The importance of a clear hypothesis. I often tell people in my lab “if you want to hit a home run, you have to be in the ball park. If you are outside the ball park you can swing all day but you will never hit a home run.” This idea comes from physics where computationally complex problems are approached by making simplifying “ball park” assumptions so that the main variables can be identified. To do this in biology, you imagine you are designing the system and therefore how you would design it for the required function. This provides a model – a hypothesis – of the form that a likely solution will take. You are now in the ball park, because you can now design specific tests of the model. Your exact model is almost certain to be wrong in detail (evolution rarely works by Cartesian rules) but is likely to be correct in spirit, and this will allow you to get to the truth faster. This process is very basic to my approach to science, as I described in my Nobel Lecture.
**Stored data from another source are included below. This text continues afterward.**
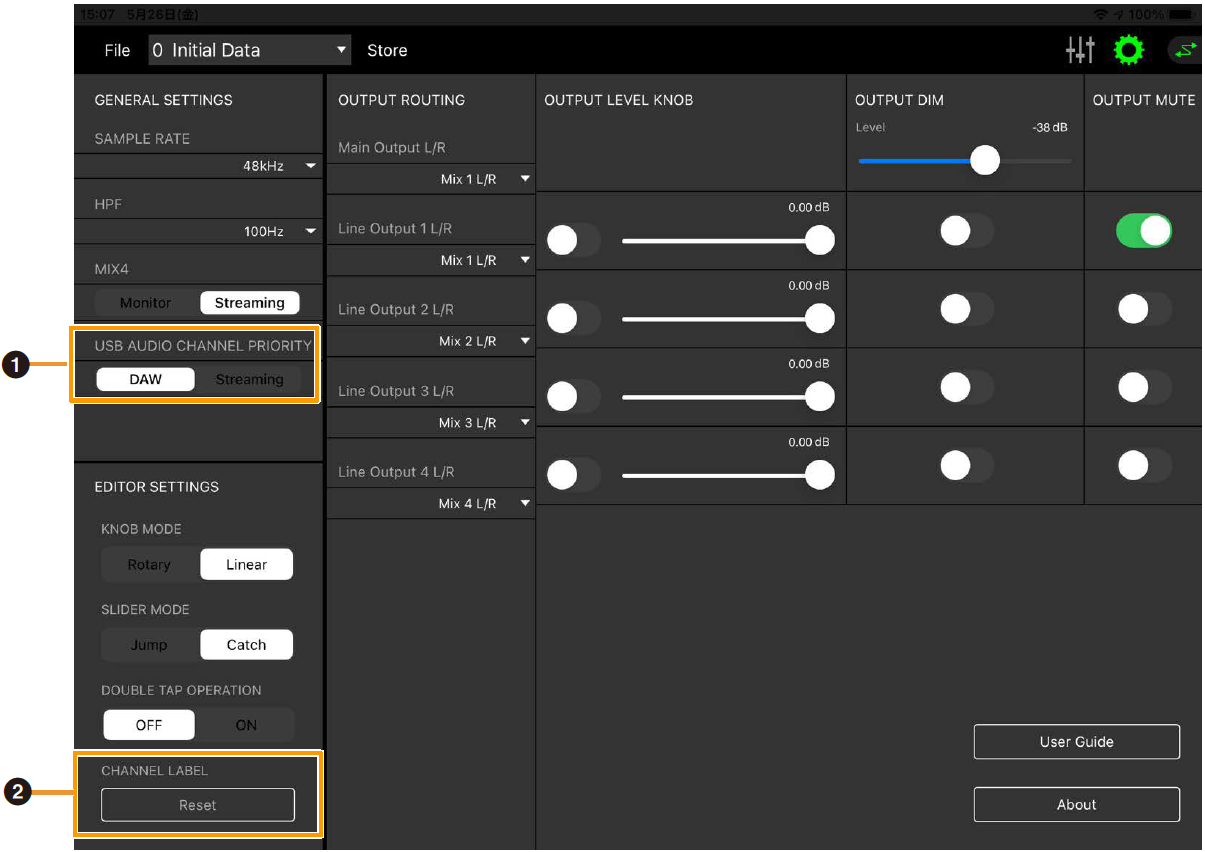Open the mixer view icon
The height and width of the screenshot is (852, 1205).
[1080, 50]
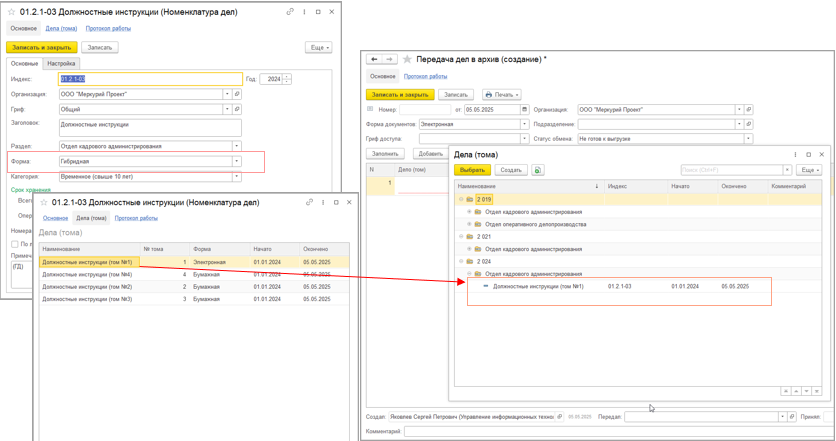The image size is (836, 441).
Task: Click the clear search X icon
Action: (x=787, y=170)
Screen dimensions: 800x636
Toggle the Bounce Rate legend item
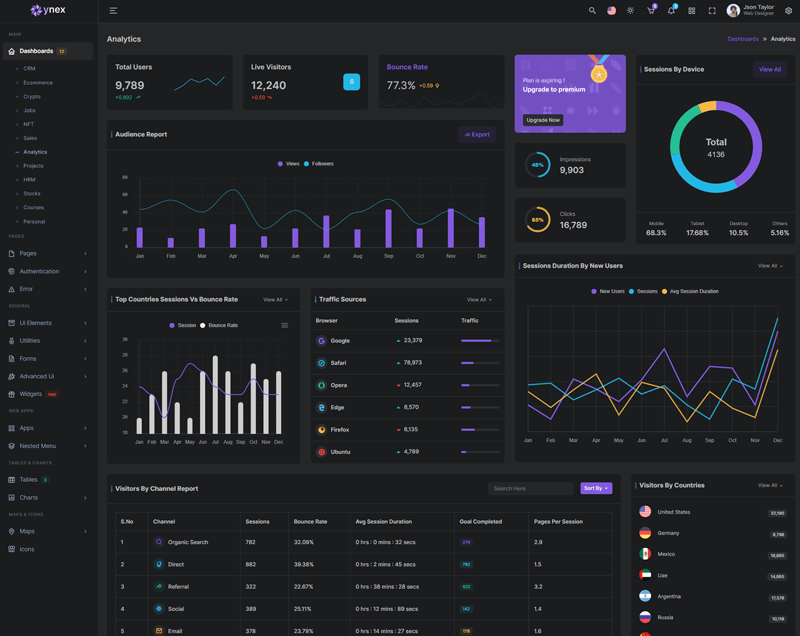219,326
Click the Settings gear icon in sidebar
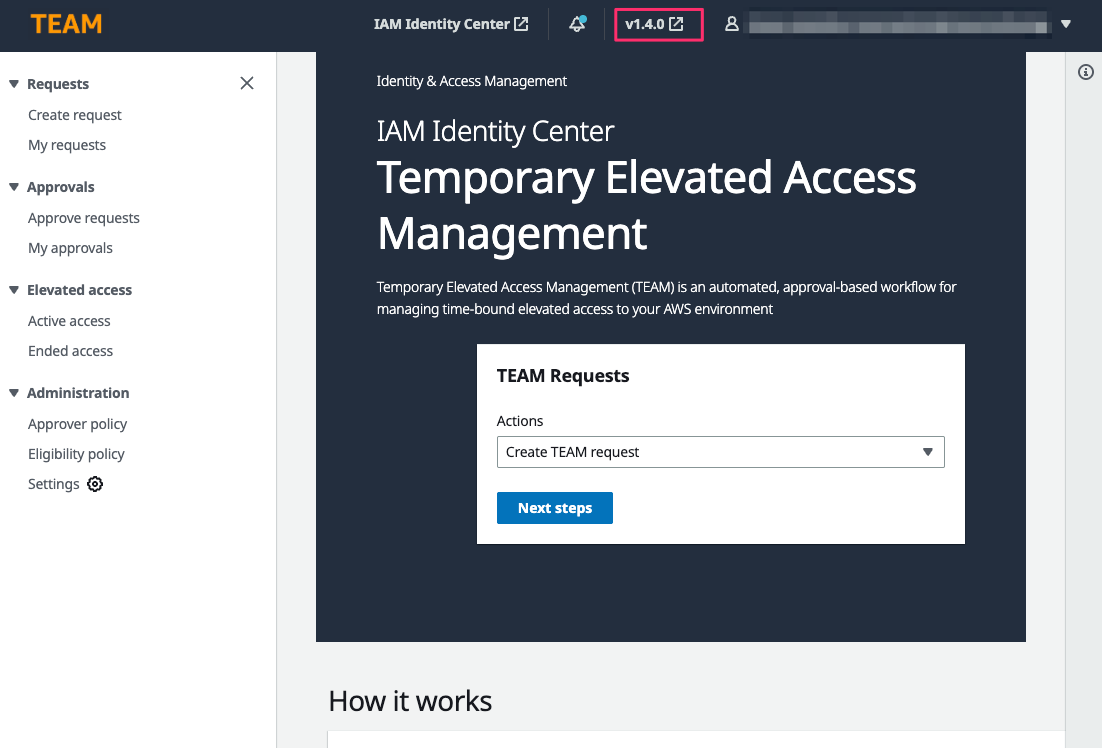Viewport: 1102px width, 748px height. tap(95, 484)
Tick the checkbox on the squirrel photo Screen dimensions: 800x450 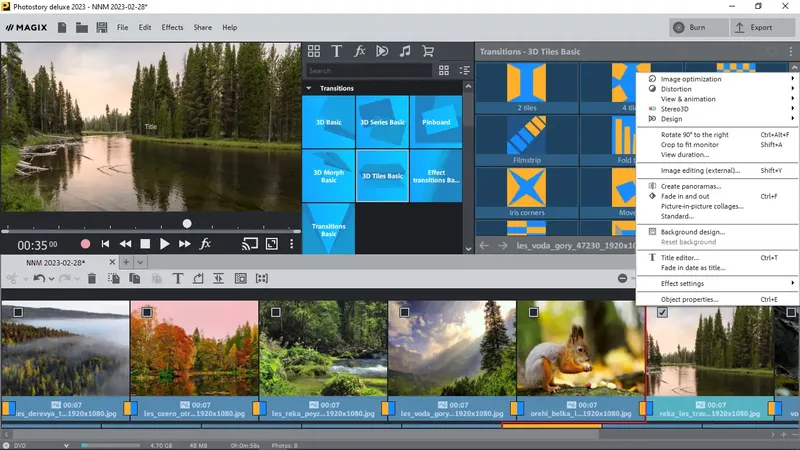pos(534,312)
Troubles Are Good For You (TAGFY). The “TAGFY Philosophy” was first enunciated by the master enzymologist Ephraim Racker, and I pass it on. TAGFY has proven true for me over and over again. For example, after Erik Fries and I first published cell-free transport, we had great difficulty repeating our exact results, and it would have been easy to be discouraged. But TAGFY meant that we were really about to discover something basic that we had no idea about. Indeed, in resolving the “trouble” we found that we had reconstituted intra-Golgi vesicular transport, a process not previously known to exist (as documented in the Nobel Lecture). TAGFY can give you strength in hard times.

If you are hitting your head against a brick wall, find a new wall. It is so human to try that experiment one more time hoping for a better result. It almost never pays. Try a new approach. Remarkably, most people don’t.

It is much harder to stop a project than to start one. To do so takes real intellectual honesty and a complete disregard of ego. Worse, stopping involves a huge sunk cost of time and emotion, but if you don’t, then the next phase (which may hold success) will be only further away.

Don’t be afraid to be “stupid.” If you don’t understand it, it is probably unclear. If you don’t know how to do something, ask. It is far better than losing days in the lab because you didn’t. It is amazing how many people don’t ask. I always did and it made a difference.

Smart is good; lucky is better. Eugene Kennedy always said this, and he was right. In other words, in spite of any and all, don’t over-think and be open to chance.

Additional personal history
In addition to me (1950) my parents Gloria Rothman (née Hartnick, born 1923) and Martin Rothman (1915–2005) had two children, Richard (1953) and John (1955). My brother Richard is an MD-PhD who recently retired from the NIH after many years as a leading researcher in neuropharmacology, and is now in practice in Psychiatry. John is a successful attorney specializing in mediation. I am married to Joy Hirsch who is an eminent professor at Yale in Neurobiology and Psychiatry. She is a graduate of the University of Oregon (BS) and Columbia (PhD). We reside in New York and New Haven. I am always dazzled by her beauty and elegance but equally by her brilliance and compassion. Joy is the glue that holds together our wide circle of personal and scientific friends, and our extended family. She has also been an exceptional stepmother to our children, and we are very proud of their accomplishments. Matthew (1977) graduated from Yale (BA) and Columbia (MBA) and is a senior executive in a major investment firm. He is married to the former Sarah Levinson, a senior executive in a national public relations firm. Sarah and Matthew are superb parents to our two delightful grandchildren, Alexandra (2010) and George (2012). Lisa (1982) graduated from Yale (BA) and Columbia (MD) and soon will start her residency in Dermatology at NYU.